Passée la cloison de la première pièce, on est face aux choses telles qu’elles sont, faites de simples traits. Dans les cadres blancs, quatre séries d’œuvres se percutent. Une scénographie pratique qui suit l’enjeu des œuvres posées au sol.

La commissaire d’exposition Fanny Lambert propose de mettre ces trois œuvres de la série Relevé au sol par manque de place sur les murs. Ces dessins de poutres en bois vieillis, rongées par le temps et les aléas de la vie, sont entassés sans qu’on ne sache qu’en faire.

Relevés, crayon bleu sur canson, 200×50cm, 2013, photographie d'Amira Malti.

Relevés, crayon bleu sur canson, 200×50cm, 2013, photographie d’Amira Malti.

L’artiste se pose ici comme scientifique, observant les poutres en bois et dessinant les moindres caractéristiques qui font d’elles des pièces uniques, alors qu’elles se trouvent à l’abandon dans l’espace chic de la Galerie Gradiva.

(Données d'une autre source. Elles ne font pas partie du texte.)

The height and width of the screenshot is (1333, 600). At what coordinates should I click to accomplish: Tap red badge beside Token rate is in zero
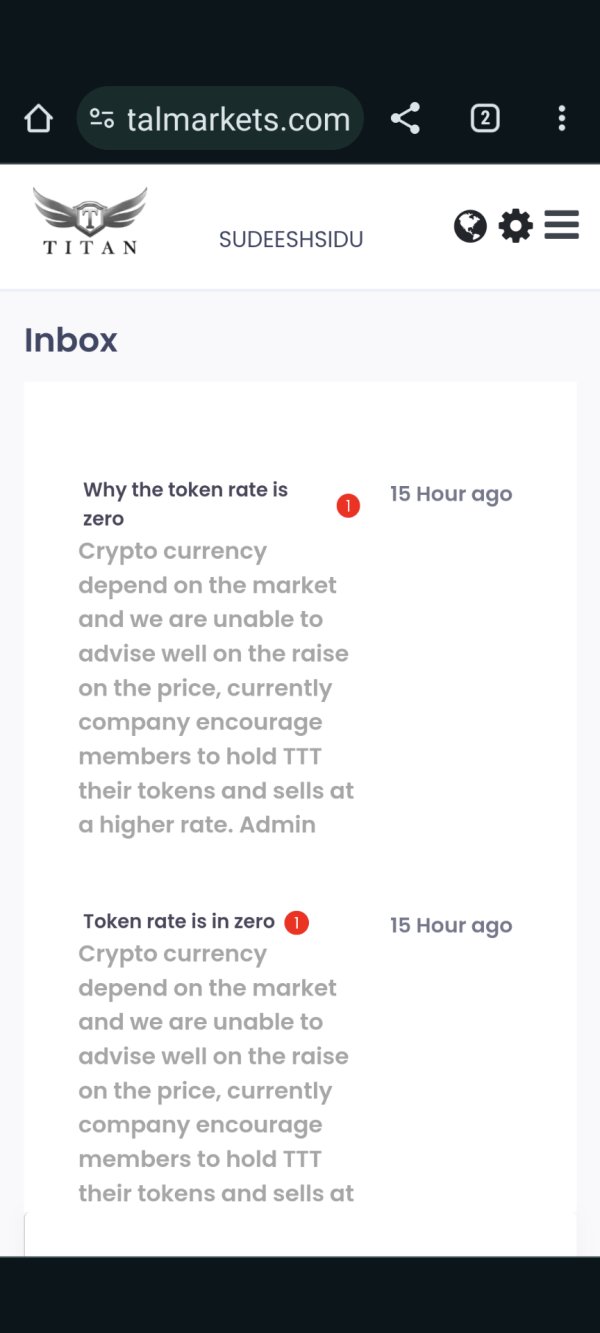coord(296,922)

Dans cette salle les dessins se font face, d’un côté on présente des feuilles dépliées sur fond rythmique de lignes horizontales, d’un autre coté des volumes rouges, fruits de l’observation de bûches en combustion.

Biologiste dans une autre vie, Benoît Blanchard revisite les éléments de ses yeux et de ses mains. Il leur donne un second souffle, une vision différente comme pour sauvegarder l’unicité des sujets de ses œuvres. Seule la peinture isolée sur un mur déstabilise l’écosystème de ces formes soignées sur fond de blanc immaculé. Pour introduire la série Correction et Fragments, cette peinture à l’huile nous plonge dans une ambiance plus sombre.

La technique picturale de l’artiste nous amène dans l’intimité du sujet : des portraits pâles qui ne transmettent aucune lumière mais parlent d’eux même. Mélancoliques, ils se transforment en sculptures, à interpréter selon les expressions du visage.

Fragment pour un portrait #1, huile sur toile, 30x24cm, ©Benoit Blanchard

Fragment pour un portrait #1, huile sur toile, 30x24cm, ©Benoit Blanchard

 

Parmi cette série de portraits peints dans la pierre, des sculptures sont brisées comme ayant trop attendu sur cette toile. Les couleurs du fond des peintures font ressortir l’histoire muette des personnes représentées. Un dialogue se fait, entre les peintures et les spectateurs, aux allures de confessions.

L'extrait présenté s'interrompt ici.